◆ 正文:
------------------------------------
ElasticSearch 常用字段类型及增删改查

ES常用的数据类型可分为3大类

核⼼数据类型
复杂数据类型
专⽤数据类型

核心数据类型

（1）字符串

text ⽤于全⽂索引，搜索时会自动使用分词器进⾏分词再匹配
keyword 不分词，搜索时需要匹配完整的值

（2）数值型

整型： byte，short，integer，long
浮点型： float, half_float, scaled_float，double

（3）日期类型

date

json没有date类型，插入|更新文档|字段时怎么表示date类型？

#mapping，将字段类型设置为date
"type" : "date" 


#插入|更新此字段的值时，有3种表示方式

#使用固定格式的字符串
"2020-04-18"、"2020/04/18 09:00:00"   

#值使用长整型的时间戳，1970-01-01 00:00:00，s
1610350870    

#值使用长整型的时间戳，ms
1641886870000

（4）范围型

integer_range， long_range， float_range，double_range，date_range

比如招聘要求年龄在[20, 40]上，mapping：

age_limit :{
　"type" : "integer_range"
}

插入|更新文档|字段时，值写成json对象的形式：

"age_limit" : {
　"gte" : 20,
　"lte" : 40
}

gt是大于，lt是小于，e是equals等于。

按此字段搜索时，值写常量：

"term" : {
　"age_limit" : 30
}

age_limit的区间包含了此值的文档都算是匹配。

（5）布尔

boolean #true、false

（6）⼆进制

binary 会把值当做经过 base64 编码的字符串，默认不存储，且不可搜索

复杂数据类型

（1）对象

object

#定义mapping
"user" : {
    "type":"object"
------------------------------------
◆ 数据摘录:

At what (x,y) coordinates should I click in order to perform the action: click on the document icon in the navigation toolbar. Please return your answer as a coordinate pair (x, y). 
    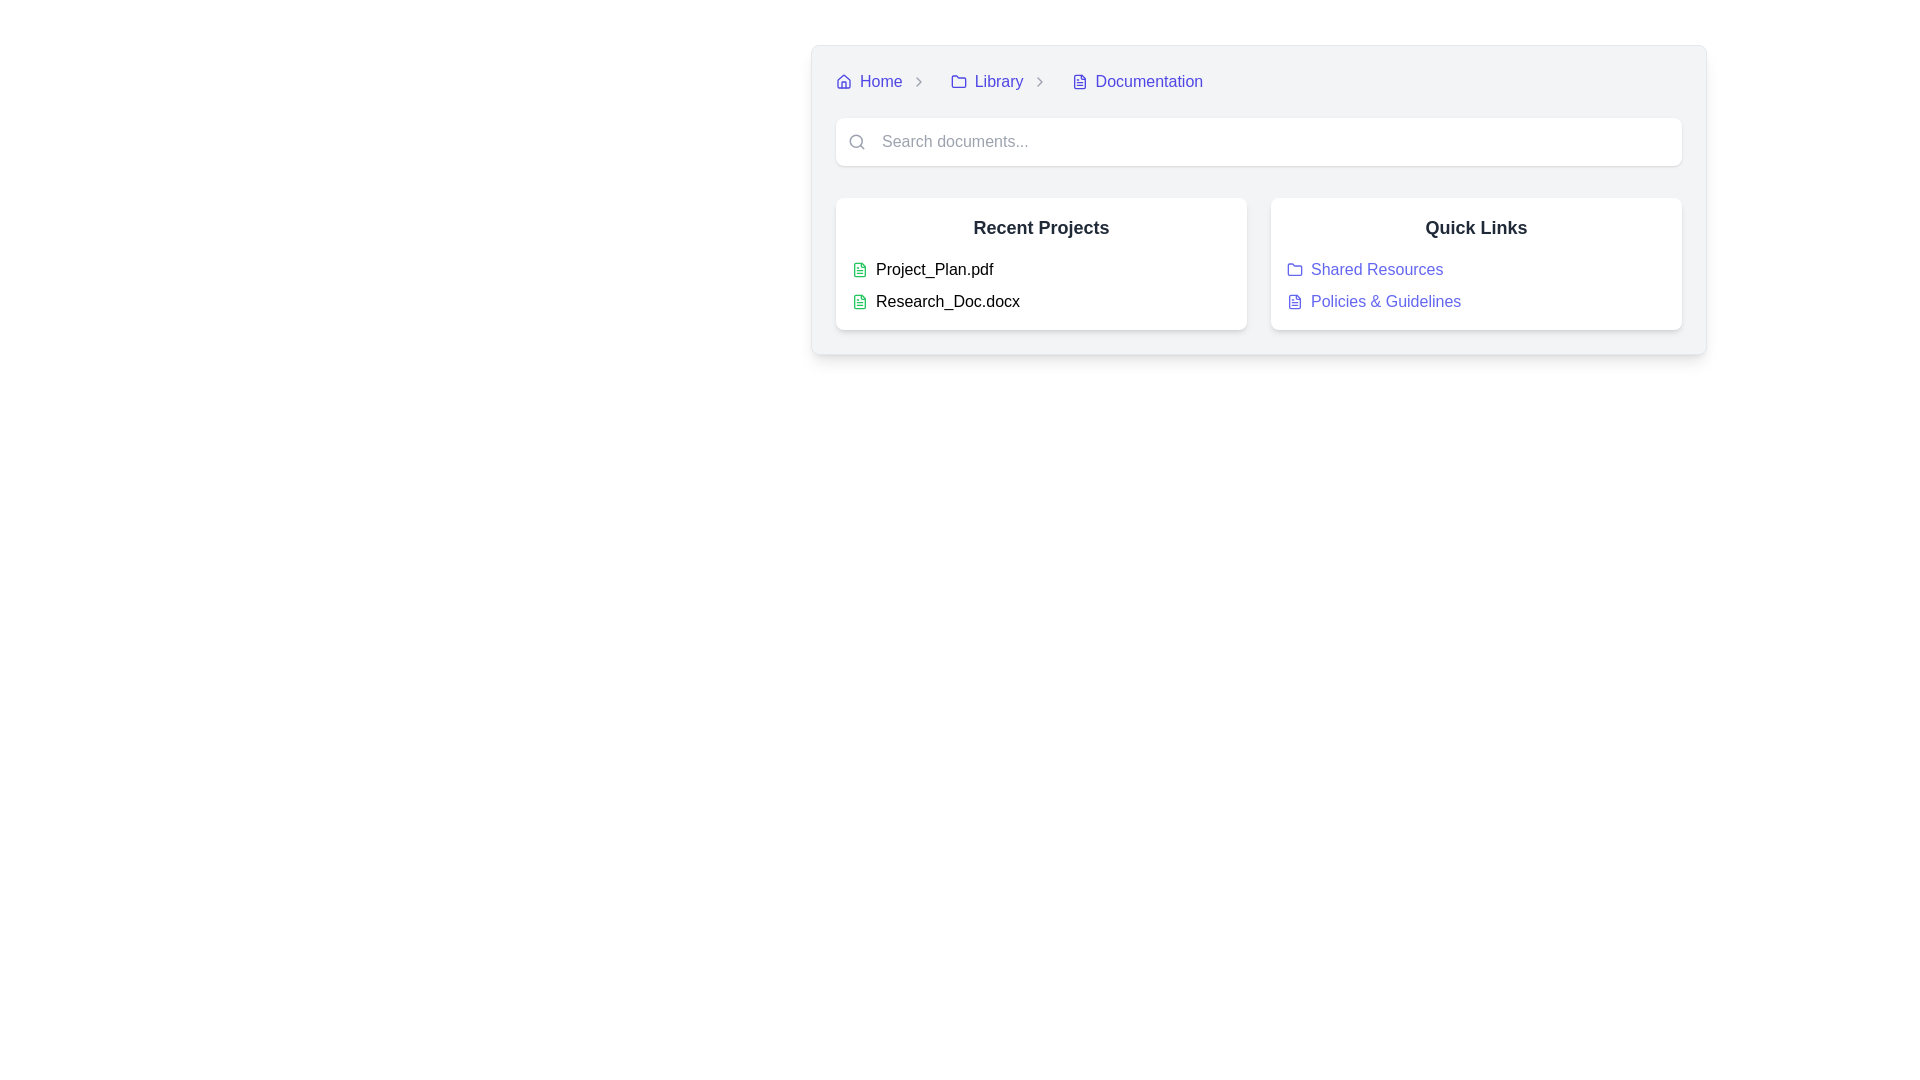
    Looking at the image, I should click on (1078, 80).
------------------------------------
◆ 操作说明:
**1)** 按这篇介绍ES字段类型的正文，keyword类型在搜索时有什么要求？
**2)** 更新这篇介绍ES字段类型的正文：重写从“text ⽤于全⽂索引，搜索时会自动使用分词器进⾏分词再匹配”一直到“json没有date类型，插入|更新文档|字段时怎么表示date类型？”的全部内容，并把其中的“浮点型”换成“浮点类型”。
数据摘录中的各行与此无关。

◆ 答案列表:
**1)** keyword不分词，搜索时需要匹配完整的值。

**2)**
text ⽤于全⽂索引，搜索时会自动使用分词器进⾏分词再匹配
keyword 不分词，搜索时需要匹配完整的值

（2）数值型

整型： byte，short，integer，long
浮点类型： float, half_float, scaled_float，double

（3）日期类型

date

json没有date类型，插入|更新文档|字段时怎么表示date类型？